The authors note that their conclusions are limited by the small amount of available data, small study sizes, and heterogeneity of findings across studies. Small study sizes are of particular concern as effects have been identified to be larger in small studies of medicinal cannabinoids for chronic noncancer pain.
Additionally, various independent analyses were done and hence might not retain significance if they are adjusted for multiple comparisons.
BOTTOM LINE
For individuals and families seeking recovery: Findings from this meta-analysis and review highlight the current lack of high-quality evidence for cannabis derivatives like THC and CBD for mental disorders and associated symptoms, and also the risk for adverse events and a worsening of symptoms in disorders associated with psychosis. Though recommendations may change as more research is done, based on the current evidence THC and CBD products and medicinal cannabis should be avoided for the treatment of depression, anxiety, PTSD, ADHD, Tourette syndrome, and disorders characterized by psychosis.

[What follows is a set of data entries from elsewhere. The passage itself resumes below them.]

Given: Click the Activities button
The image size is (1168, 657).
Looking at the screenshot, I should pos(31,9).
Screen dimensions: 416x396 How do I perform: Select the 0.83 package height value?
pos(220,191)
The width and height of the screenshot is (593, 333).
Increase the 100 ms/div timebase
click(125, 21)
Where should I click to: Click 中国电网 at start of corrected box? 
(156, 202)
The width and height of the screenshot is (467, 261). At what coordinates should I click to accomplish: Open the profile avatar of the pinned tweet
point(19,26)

For treatment professionals and treatment systems: Findings from this meta-analysis and review highlight the current lack of high-quality evidence for cannabis derivatives like THC and CBD for mental disorders and associated symptoms, and also the risk for adverse events and a worsening of symptoms in disorders associated with psychosis. Based on the current evidence, patients should be discouraged from seeking out THC and CBD products and medicinal cannabis for the treatment of depression, anxiety, PTSD, ADHD, Tourette syndrome, and disorders characterized by psychosis.

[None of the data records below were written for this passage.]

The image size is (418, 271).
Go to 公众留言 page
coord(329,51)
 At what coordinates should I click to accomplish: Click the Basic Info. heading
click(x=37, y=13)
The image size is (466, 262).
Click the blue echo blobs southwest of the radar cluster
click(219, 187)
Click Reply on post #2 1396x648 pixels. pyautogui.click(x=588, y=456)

For scientists:Findings from this meta-analysis and review highlight the current lack of high-quality evidence for cannabis derivatives like THC and CBD for mental disorders and associated symptoms, and also the risk for adverse events and a worsening of symptoms in disorders associated with psychosis. High-quality randomized controlled trials to properly assess the effectiveness and safety of medicinal cannabinoids, compared with placebo and standard treatments, for the treatment of mental disorders are desperately needed. This evidence is essential before clinical guidelines can be provided about the medicinal use of cannabinoids for these disorders. Also, given the interplay between the cannabinoid system and the neurobiological systems implicated in mood, anxiety, and executive functioning, studies are needed that closely examine adverse events associated with THC and CBD treatments for mental disorders. Further, future cannabinoid studies should investigate how individuals who have not responded well to traditional first-line treatments respond to cannabinoids.

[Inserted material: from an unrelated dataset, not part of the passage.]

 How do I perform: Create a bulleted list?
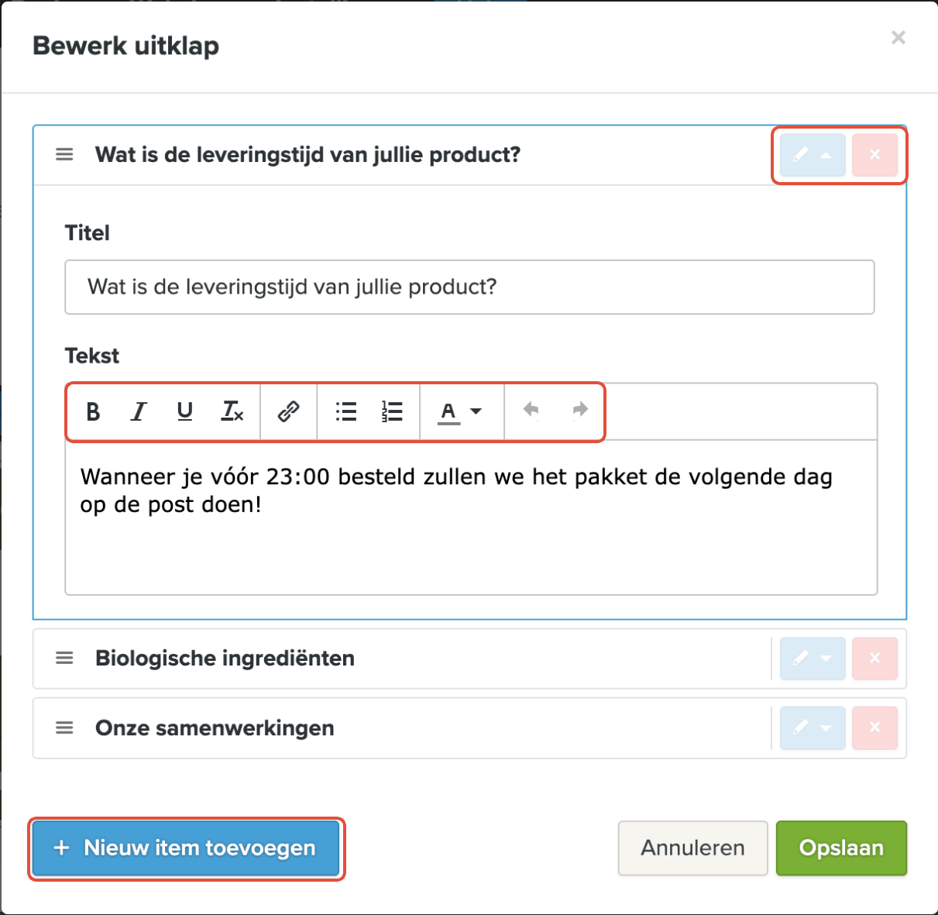(x=345, y=411)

For policy makers: Findings from this meta-analysis and review highlight the current lack of high-quality evidence for cannabis derivatives like THC and CBD for mental disorders and associated symptoms, and also the risk for adverse events and a worsening of symptoms in disorders associated with psychosis. Cannabis laws are rapidly changing across the United States. Though decriminalizing cannabis use should always be a goal, because of the limited literature speaking to the effectiveness of medicinal cannabis and cannabis derivatives such as THC and CBD, policy reforms about medicinal cannabis should proceed with caution.